Entries shown:

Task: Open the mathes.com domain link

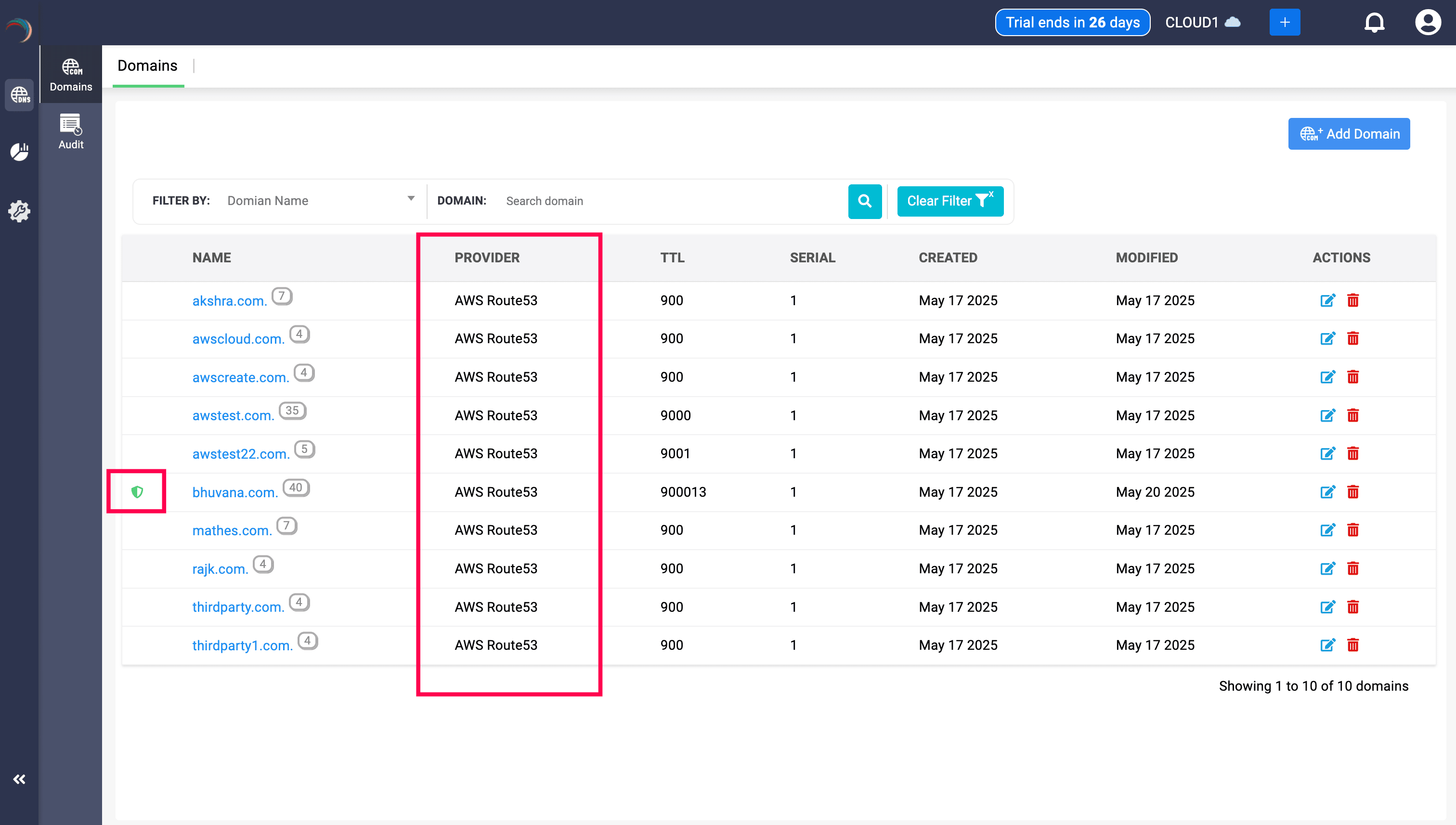Action: coord(231,530)
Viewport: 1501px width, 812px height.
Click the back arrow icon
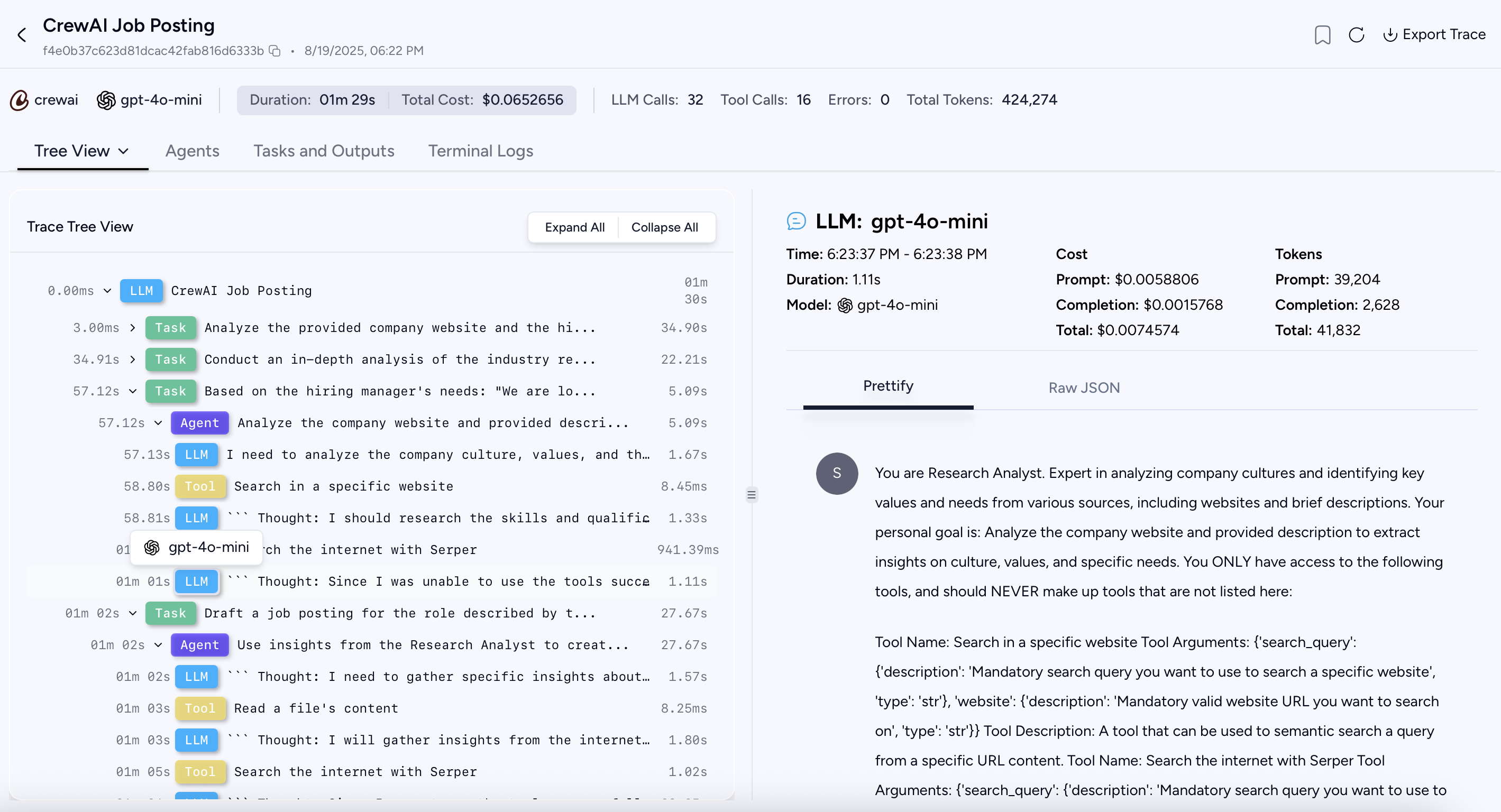(22, 35)
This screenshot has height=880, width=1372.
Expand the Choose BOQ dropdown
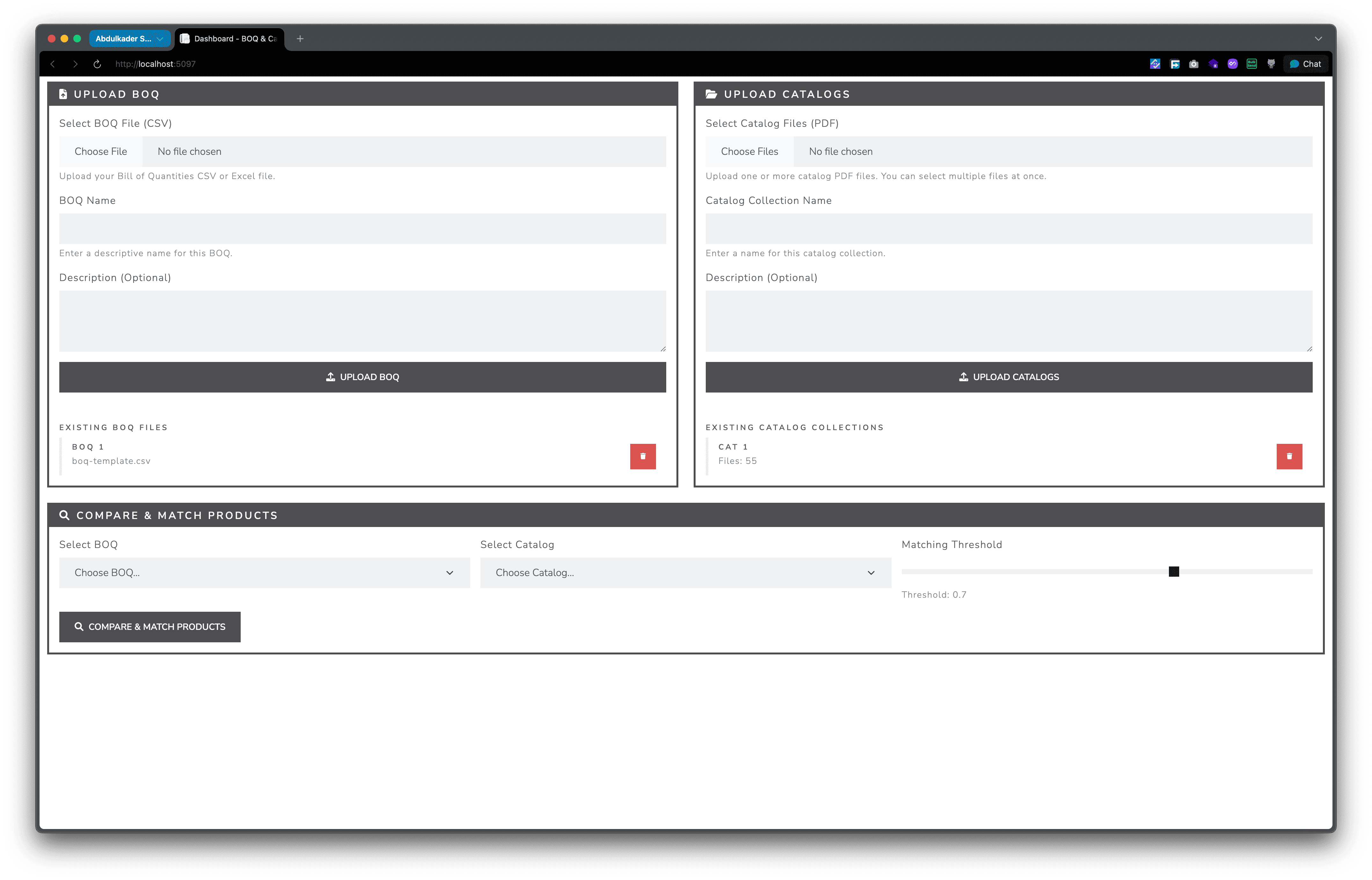[264, 573]
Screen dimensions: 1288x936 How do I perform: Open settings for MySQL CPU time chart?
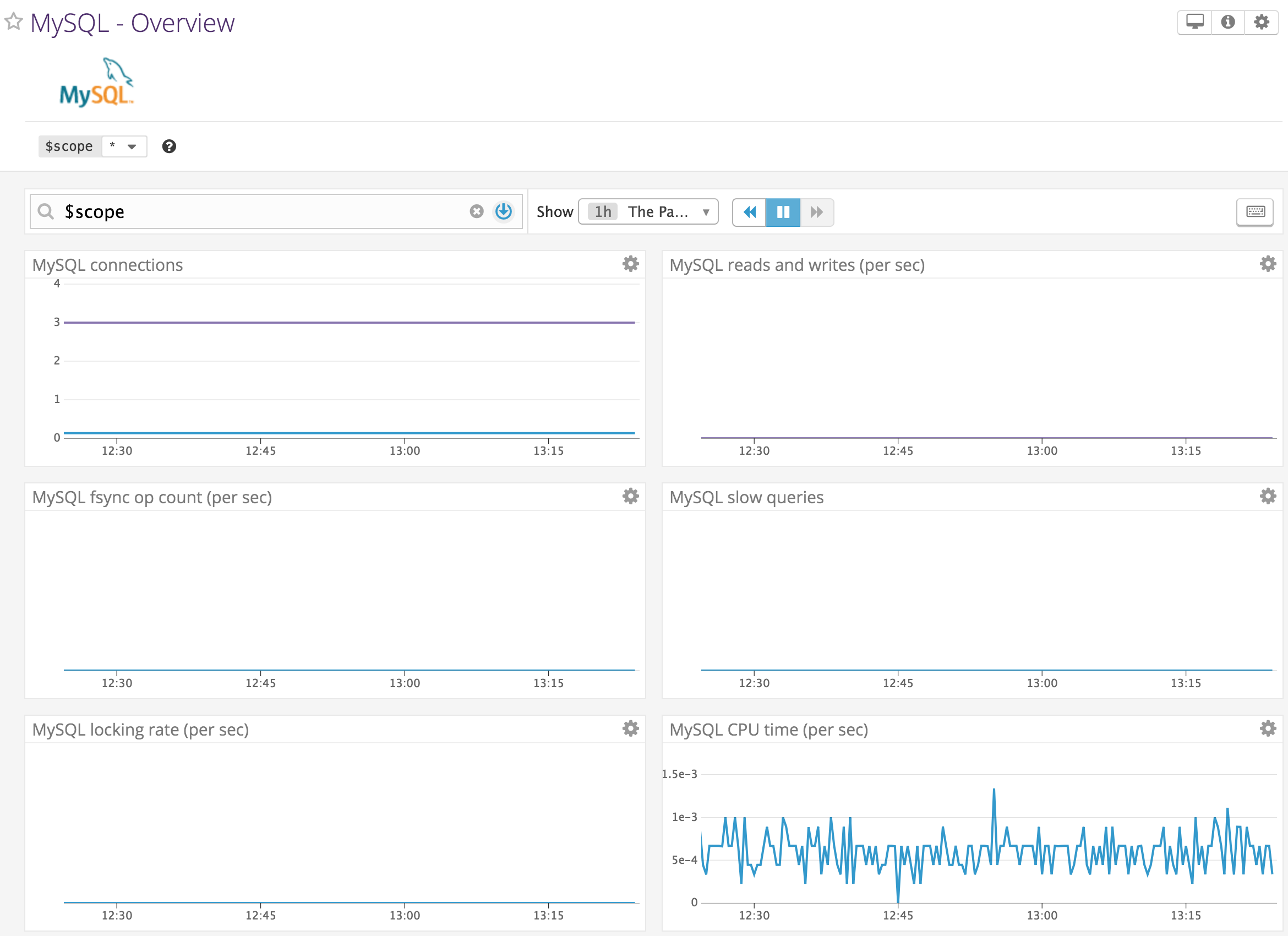[x=1268, y=728]
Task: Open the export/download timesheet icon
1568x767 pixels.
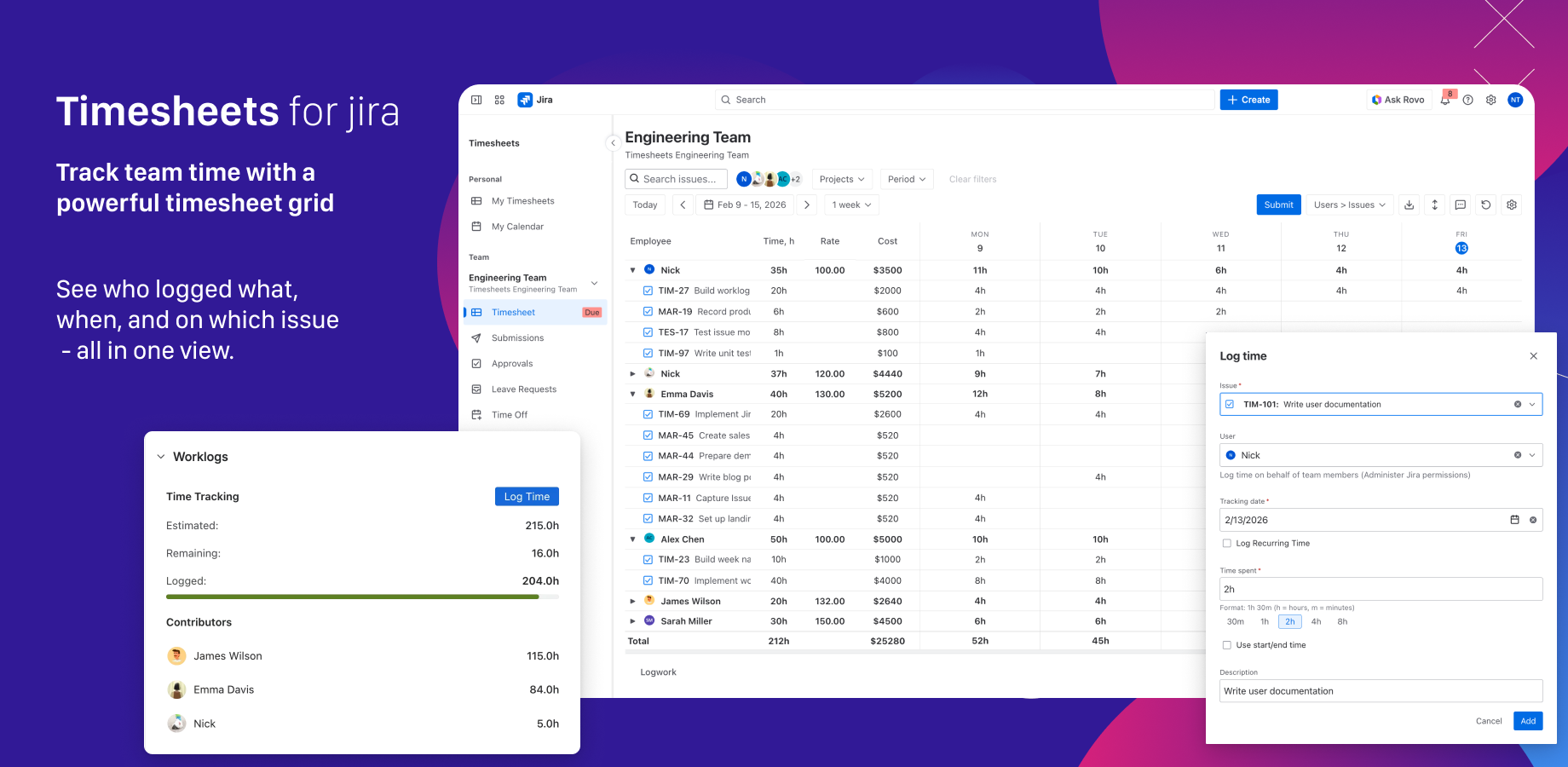Action: pos(1409,205)
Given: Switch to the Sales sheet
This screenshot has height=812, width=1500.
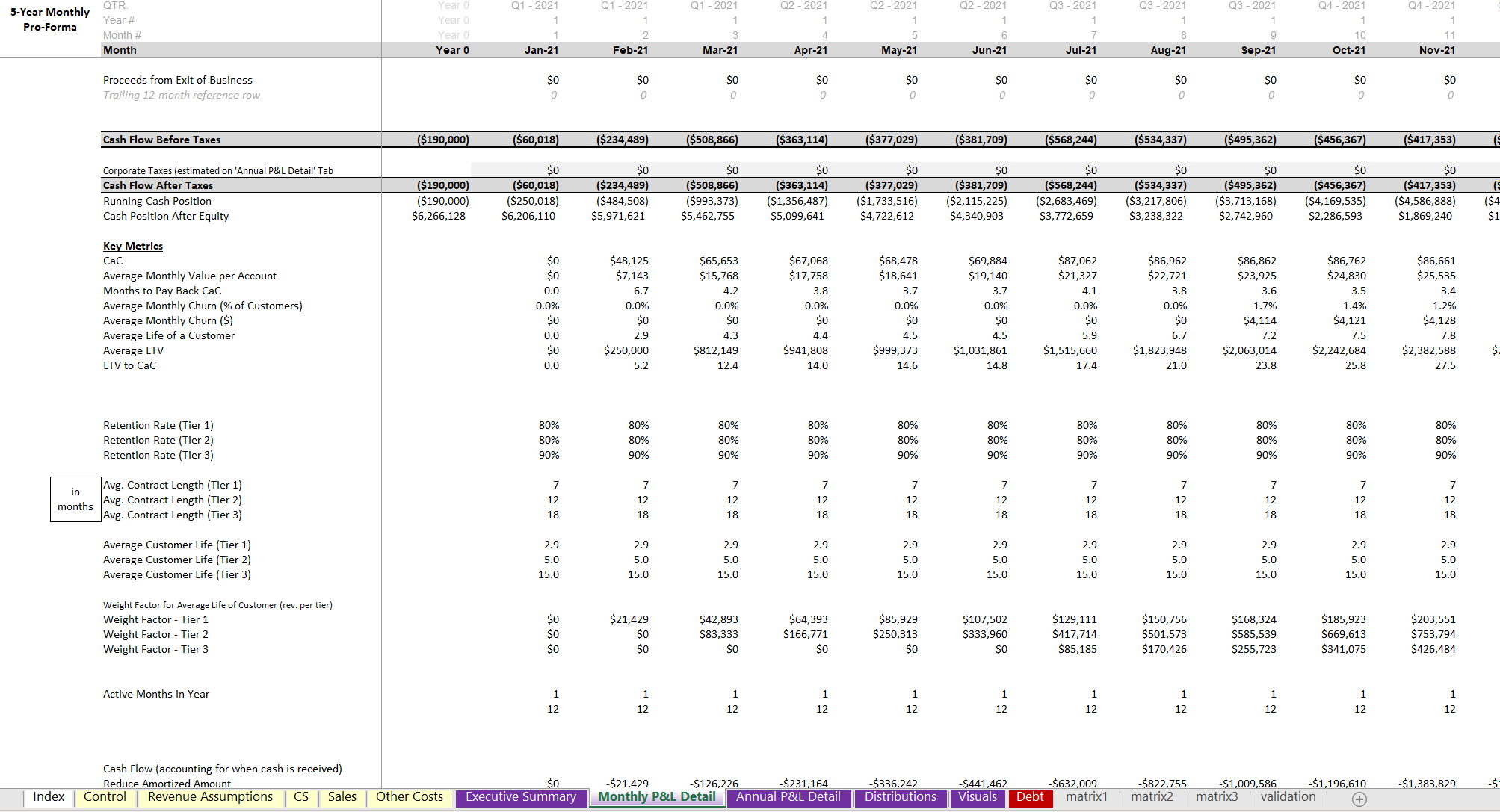Looking at the screenshot, I should [x=342, y=797].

What the task requires: Give back the whole of the material exactly, with the pictures removed.

Written reply:
Task: Open the mathes.com domain link

Action: coord(231,530)
Viewport: 1501px width, 812px height.
Click the back arrow icon
(22, 35)
This screenshot has height=880, width=1372.
Expand the Choose BOQ dropdown
[264, 573]
Screen dimensions: 1288x936 How do I perform: Open settings for MySQL CPU time chart?
[x=1268, y=728]
Task: Open the export/download timesheet icon
1568x767 pixels.
Action: pos(1409,205)
Given: Switch to the Sales sheet
This screenshot has height=812, width=1500.
Looking at the screenshot, I should [x=342, y=797].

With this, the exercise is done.